Al ‘Sinigaglia’ di Como ieri, Como - Torino 6-0, serie A di calcio, hai visto mai, abbiamo vissuto un incredibile rewind di giovinezza. Al campo ‘Sinigaglia’ di Como, la primavera di inverno in una inaudita squadra di calcio in Italia popolata di soli stranieri, da Butez a Paz, incantevole leggiadria, provincia estranea o almeno distante dalle dittature metropolitane, potentati ‘razzisti’ siano essi del Nord o del Sud, vi abbiamo recuperato il profumo disperso di un ciclismo sfumato e della nostra migliore adolescenza.
Abbiamo ritrovato, pomeriggio di sabato a scrutare il mare grigio di Napoli, la nostra città di vita, e lo sguardo sul lago di un altro tempo, autunno 1969, quando al campo ‘Sinigaglia’ c’era ancora il velodromo e la pista, e il ‘Lombardia’ fatale dell’ 11 ottobre si concluse con la vittoria dell’irredento prediletto Gerben Karstens, allo sprint su Jean Pierre Monsere ed un plotoncino di fuggitivi.

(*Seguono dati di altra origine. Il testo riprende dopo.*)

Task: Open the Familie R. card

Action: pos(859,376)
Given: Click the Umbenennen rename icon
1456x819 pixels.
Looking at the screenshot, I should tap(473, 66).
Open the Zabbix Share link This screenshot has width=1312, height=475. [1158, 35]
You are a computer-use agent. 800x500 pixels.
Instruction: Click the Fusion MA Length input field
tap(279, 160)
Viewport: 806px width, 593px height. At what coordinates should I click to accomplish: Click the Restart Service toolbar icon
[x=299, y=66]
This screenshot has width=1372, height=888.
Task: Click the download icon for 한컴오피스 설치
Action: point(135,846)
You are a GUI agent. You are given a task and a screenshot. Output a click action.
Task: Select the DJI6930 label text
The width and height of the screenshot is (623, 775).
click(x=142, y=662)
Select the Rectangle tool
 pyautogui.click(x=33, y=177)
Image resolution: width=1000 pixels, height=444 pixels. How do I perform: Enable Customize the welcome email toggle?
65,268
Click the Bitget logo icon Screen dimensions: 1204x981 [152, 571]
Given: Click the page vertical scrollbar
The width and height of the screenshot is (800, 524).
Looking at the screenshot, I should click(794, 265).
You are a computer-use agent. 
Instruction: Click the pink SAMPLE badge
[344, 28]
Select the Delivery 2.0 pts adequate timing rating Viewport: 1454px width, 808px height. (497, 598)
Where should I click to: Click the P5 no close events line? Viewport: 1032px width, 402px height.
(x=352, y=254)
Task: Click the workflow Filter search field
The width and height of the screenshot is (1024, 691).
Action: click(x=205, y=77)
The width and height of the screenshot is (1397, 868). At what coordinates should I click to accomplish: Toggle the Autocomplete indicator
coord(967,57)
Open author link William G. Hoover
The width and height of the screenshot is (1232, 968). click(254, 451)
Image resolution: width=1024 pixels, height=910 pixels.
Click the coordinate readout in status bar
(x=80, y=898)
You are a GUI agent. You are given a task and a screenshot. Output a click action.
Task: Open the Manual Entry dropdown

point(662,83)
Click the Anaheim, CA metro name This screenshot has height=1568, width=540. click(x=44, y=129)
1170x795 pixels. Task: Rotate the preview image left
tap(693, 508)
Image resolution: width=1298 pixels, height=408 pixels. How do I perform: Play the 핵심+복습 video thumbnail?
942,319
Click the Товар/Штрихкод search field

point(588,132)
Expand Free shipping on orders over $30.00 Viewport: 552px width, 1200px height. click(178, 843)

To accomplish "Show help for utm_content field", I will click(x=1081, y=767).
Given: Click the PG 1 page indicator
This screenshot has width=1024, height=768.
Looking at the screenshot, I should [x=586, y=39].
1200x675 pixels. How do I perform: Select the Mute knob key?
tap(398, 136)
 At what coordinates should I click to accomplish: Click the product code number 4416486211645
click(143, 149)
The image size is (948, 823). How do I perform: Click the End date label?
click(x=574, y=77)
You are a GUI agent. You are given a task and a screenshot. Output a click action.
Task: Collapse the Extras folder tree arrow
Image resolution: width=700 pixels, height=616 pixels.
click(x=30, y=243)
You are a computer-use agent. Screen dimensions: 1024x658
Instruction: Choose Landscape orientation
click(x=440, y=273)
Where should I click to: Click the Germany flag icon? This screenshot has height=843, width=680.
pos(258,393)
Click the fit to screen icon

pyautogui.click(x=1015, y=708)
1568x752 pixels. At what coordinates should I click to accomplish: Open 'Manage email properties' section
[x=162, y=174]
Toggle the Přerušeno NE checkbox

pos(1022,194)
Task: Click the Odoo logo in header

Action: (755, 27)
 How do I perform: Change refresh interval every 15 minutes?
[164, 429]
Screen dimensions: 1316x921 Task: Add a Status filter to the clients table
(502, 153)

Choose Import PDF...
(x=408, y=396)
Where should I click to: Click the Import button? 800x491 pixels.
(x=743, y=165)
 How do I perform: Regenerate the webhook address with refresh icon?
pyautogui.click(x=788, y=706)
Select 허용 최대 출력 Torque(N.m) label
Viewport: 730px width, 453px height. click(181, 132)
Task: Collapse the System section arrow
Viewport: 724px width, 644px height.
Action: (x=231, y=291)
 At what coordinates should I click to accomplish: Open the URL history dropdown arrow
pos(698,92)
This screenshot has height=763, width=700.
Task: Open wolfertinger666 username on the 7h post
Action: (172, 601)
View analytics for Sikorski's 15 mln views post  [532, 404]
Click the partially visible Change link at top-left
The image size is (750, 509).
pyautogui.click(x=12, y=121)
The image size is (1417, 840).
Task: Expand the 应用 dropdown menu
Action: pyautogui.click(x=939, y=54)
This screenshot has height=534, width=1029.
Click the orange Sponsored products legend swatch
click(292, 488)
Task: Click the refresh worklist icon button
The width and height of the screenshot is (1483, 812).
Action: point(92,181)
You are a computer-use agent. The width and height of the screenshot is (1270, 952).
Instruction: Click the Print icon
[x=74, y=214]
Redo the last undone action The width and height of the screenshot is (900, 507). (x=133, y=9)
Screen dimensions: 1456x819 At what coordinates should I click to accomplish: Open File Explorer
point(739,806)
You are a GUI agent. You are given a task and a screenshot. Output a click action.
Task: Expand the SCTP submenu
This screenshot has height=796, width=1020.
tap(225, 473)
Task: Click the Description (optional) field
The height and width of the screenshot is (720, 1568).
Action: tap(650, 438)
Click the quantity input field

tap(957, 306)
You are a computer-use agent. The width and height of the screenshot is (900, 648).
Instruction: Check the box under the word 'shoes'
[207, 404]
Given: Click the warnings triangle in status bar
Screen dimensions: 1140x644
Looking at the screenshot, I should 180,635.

Il bianco e nero emozionante di quell’ arrivo, ai nostri 19 anni sentimentalmente caro più di ogni altro, si rifletteva miracolosamente nelle fughe sulla fascia e nei contropiedi delle maglie di un blu luminoso dei ragazzi stranieri del Como. Parallelo incredibile, calcio di oggi vs ciclismo di un remoto ieri, abbiamo riascoltato arcano il fruscio il batticuore il sorriso della giovinezza che oggi era altrui, ma nell’ieri remoto era anche nostra. 1969 vs 2026, Karstens e Monsere vs Butez e Paz, il Como scanzonato di undici stranieri ed un ordine di arrivo allora che trovava al ‘Lombardia’ nei primi undici curiosamente un solo italiano: Bitossi, quarto. In Italia, via dalle moltitudini fanatiche e geopolitiche specifiche del calcio, il primato migliore da Como torna a sorriderci, mica manzoniano, meglio straniero.